When I merged on to the expressway to head way out into the suburbs, I immediately pulled out my phone and started dialing. I thought I'd fill up the time and silence by talking to one of my friends, but no one was available. Instead, I took a breath, put in a CD I love and sang every line of every song, really listening to the words I belted out toward the road ahead of me.
When I pulled up to the client's house where the meeting was scheduled, I took another breath. Her home, nestled into the side of a hill, is surrounded by huge, old oak trees and the sound of the birds and breeze made it feel a million miles from the highway.
The client is a friend, my former life coach who I connected with outside of our work together and who now needs help building her own business. She is high-energy and we had a lot to catch up on.

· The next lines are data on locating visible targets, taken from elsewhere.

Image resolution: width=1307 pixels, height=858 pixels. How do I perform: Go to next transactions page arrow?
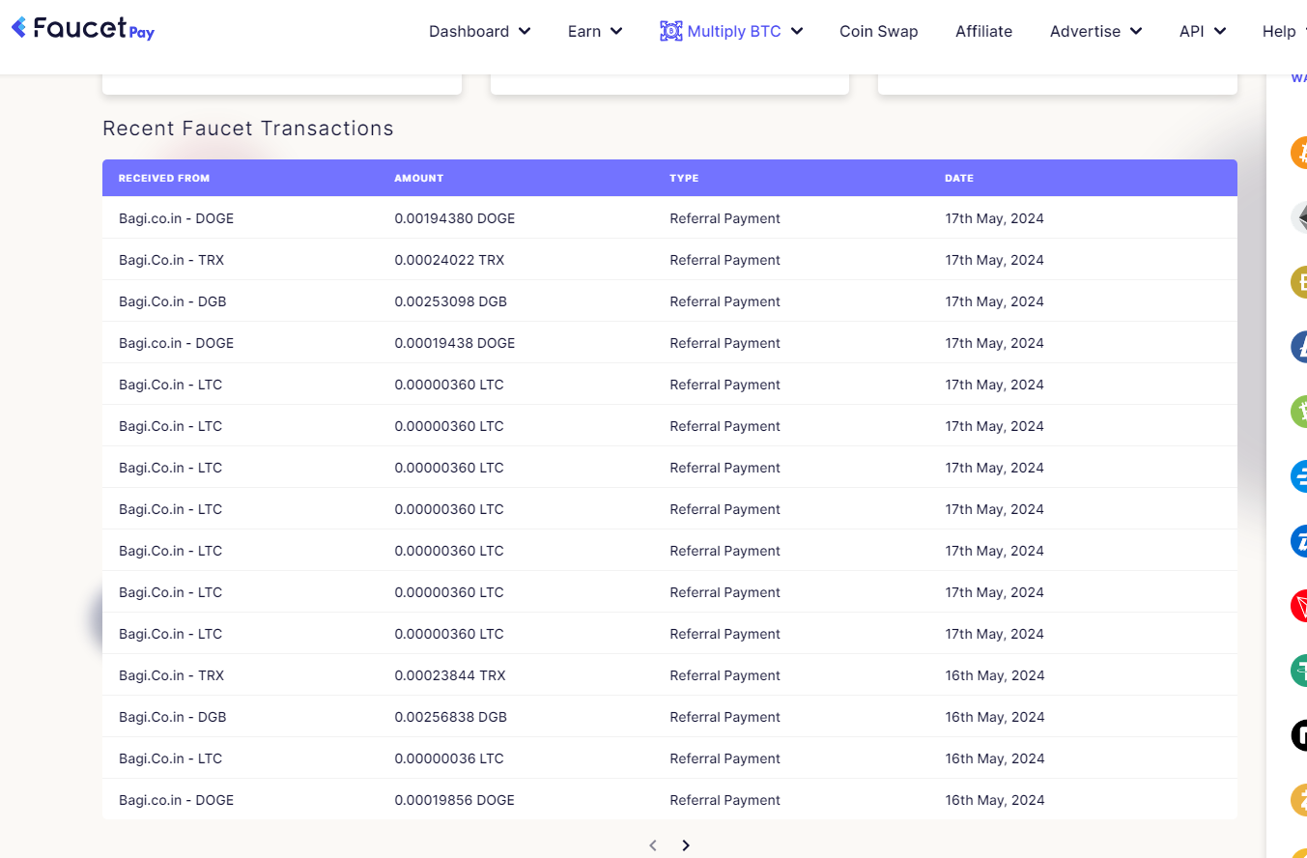[x=686, y=845]
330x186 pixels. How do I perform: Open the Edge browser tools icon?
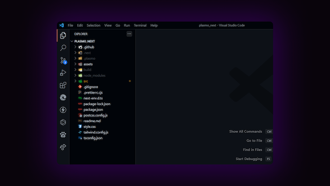tap(63, 97)
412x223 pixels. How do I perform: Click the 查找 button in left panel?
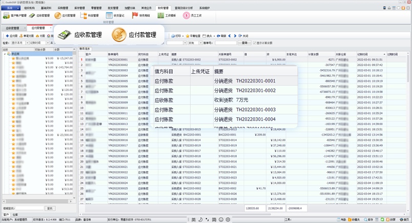coord(50,208)
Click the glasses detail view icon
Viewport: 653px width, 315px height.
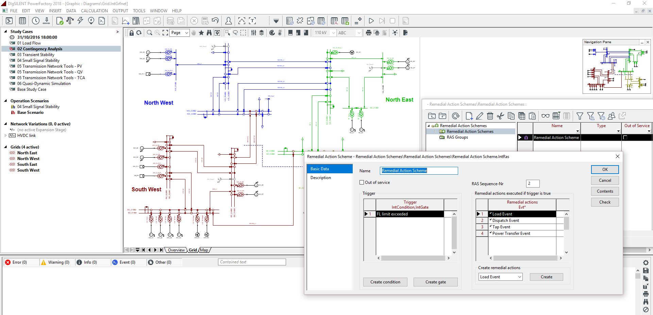(x=545, y=116)
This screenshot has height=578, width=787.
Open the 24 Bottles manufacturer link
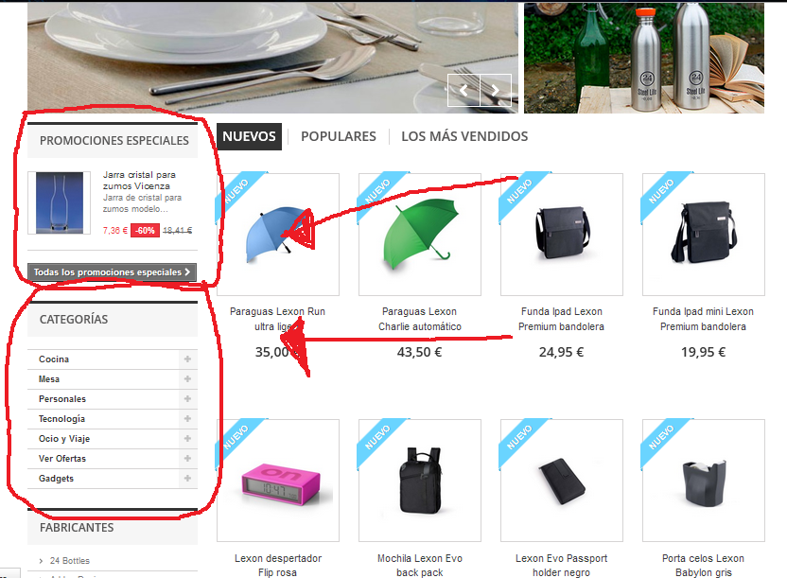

We squealed to see each other, hugged many times, showed pictures of my boy and her new husband, talked fast and buzzed through her beautiful home and the yard outside where echinacea created a butterfly garden. She offered me a cup of coffee before we began our meeting and she whipped out cream and sugar and silver spoons. It was a flurry.
And then, in a silent snap, she stopped. She closed her eyes, pulled out two coffee cups from the cabinet, turned and handed me one of them. She said another former client and friend gave the set of cups to her, each with an inspirational word printed plainly on the white china -- create, motivate, dream.
"I feel like this is yours," she said and handed me the coffee, steaming still, in a mug that said pause. "Funny. It is the only one in the set that is about being rather than doing."
It was the message I needed, clearly. We got a lot accomplished in our few hours together, and I had a chance to listen to the entirety of that CD again as I made my way back into the city. I made lists and outlined some goals for each of us in working together, we talked candidly about money and compensation, and I gave her a week-long blog seminar in a matter of minutes. But even as I drank my coffee, filling my veins and my thoughts with caffeine and adrenaline of a new project with an old friend, of taking a break from my crazy life to take on even more, I could feel the word underneath my fingers: pause.
My day off wasn't sleeping in or laying in the sun. It wasn't cocktails or staying in my pajamas or unscheduled. It was a full day and a day full of energy and anticipation and things to do. But even in that, there was a stillness, a quiet, that little pause that painted the whole day. That was refreshing. That, I needed.
I have a lot of work to do before I get to the place where I can healthfully unplug and wind down and take a real vacation. I need that too, and I know it will be good for me once I get there. For now, I'm going to be good with those days scattered here and there, when slowing down, singing, being still -- even with coffee and CDs and clients -- is enough.
How did you spend your last day off? What gives your week the pause you need?